Un altro cacciatore, anch'egli a nome Gino, occupava un capanno nella parte orientale della "caccia"; non se ne allontanava quasi mai e partecipava raramente ai discorsi ed agli scherzi degli altri.

Ai cacciatori stabili, soci della "caccia", si aggiungevano normalmente amici ed ospiti: Bramante, Paolino, Bebé, Tino, Ennio e molti altri.

Fin verso il 1960 si ebbe la costante presenza ottobrina sulla Cesana di don Bramante, appassionato uccellatore, che aveva impiantato il paretaio in corrispondenza del valico di Cufà, distante circa un chilometro dalla Caccia dei Gasperini.

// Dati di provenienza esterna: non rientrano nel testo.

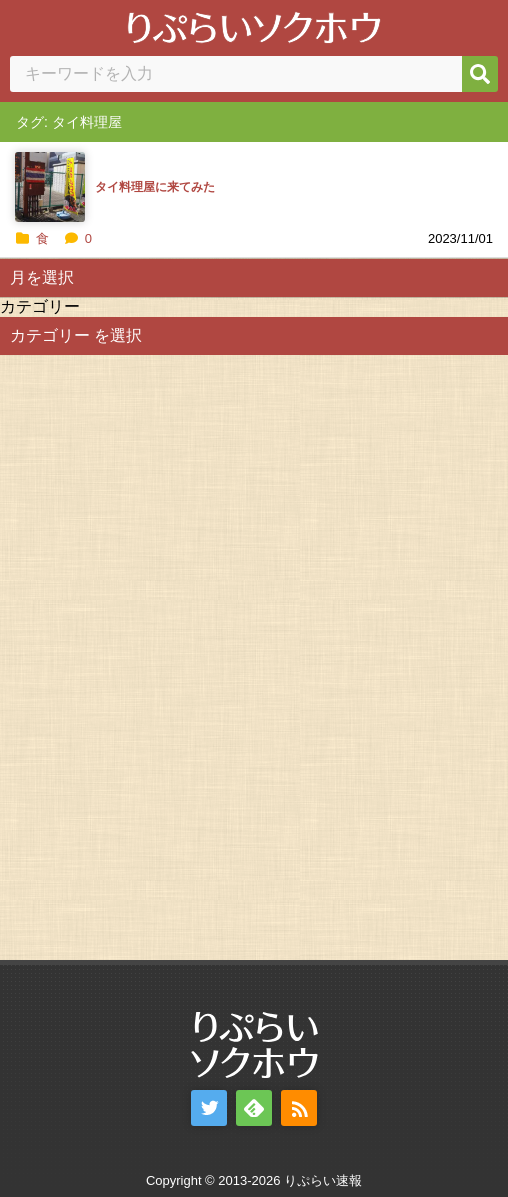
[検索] (480, 74)
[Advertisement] (150, 655)
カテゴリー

Di domenica mattina diceva messa per i cacciatori e gli abitanti del luogo, nella chiesetta di S. Vitale, ora trasformata in dacia unitamente all'annessa casa colonica. La partecipazione era notevole: oltre a noi delle Capannacce, affluivano quelli della caccia del Sette (i Cossi) e numerosi cacciatori sparsi nelle località di passo della zona. La fila di doppiette appoggiate dai cacciatori, prima di entrare in chiesa, alla parete esterna di pietra concia era l'immagine della tregua.

La durata della messa era sempre contenuta e addirittura brevissima nei giorni di passo, perchè il richiamo della caccia induceva il celebrante ad accelerare i tempi.

Se la fama della "Caccia dei Gasperini" è venuta man mano scemando per i risultati venatori, è tuttavia progressivamente cresciuta per la dedizione all'arte della cucina e per gli eccellenti risultati. Nando, il Capitano, nel mese di ottobre, nella "caccia" si trasformava in cuoco. Quindi dalla poco raccomandabile minestra di fagioli, che nei tempi più lontani veniva abitualmente preparata, si era passati alle paste asciutte con sughi elaborati, ad arrosti allo spiedo, a grigliate di carne di ogni genere ed anche ad arrostite di pesce.

Il venerdì il sugo magro veniva confezionato da Gino, con molto sussiego e altrettanti ingredienti.

Il pranzo di chiusura, poi, era una gara di squisitezze: cappelletti preparati dai Basili di Canavaccio, tacchino alla "gusutta" cucinato da Nando, vini e dolci a non finire.

Nei commenti al pranzo che occupavano le conversazioni anche dei giorni successivi, non mancava mai il detto tipicamente urbinate: «el galinac è bon cald e giac, arost e a less è bon listess».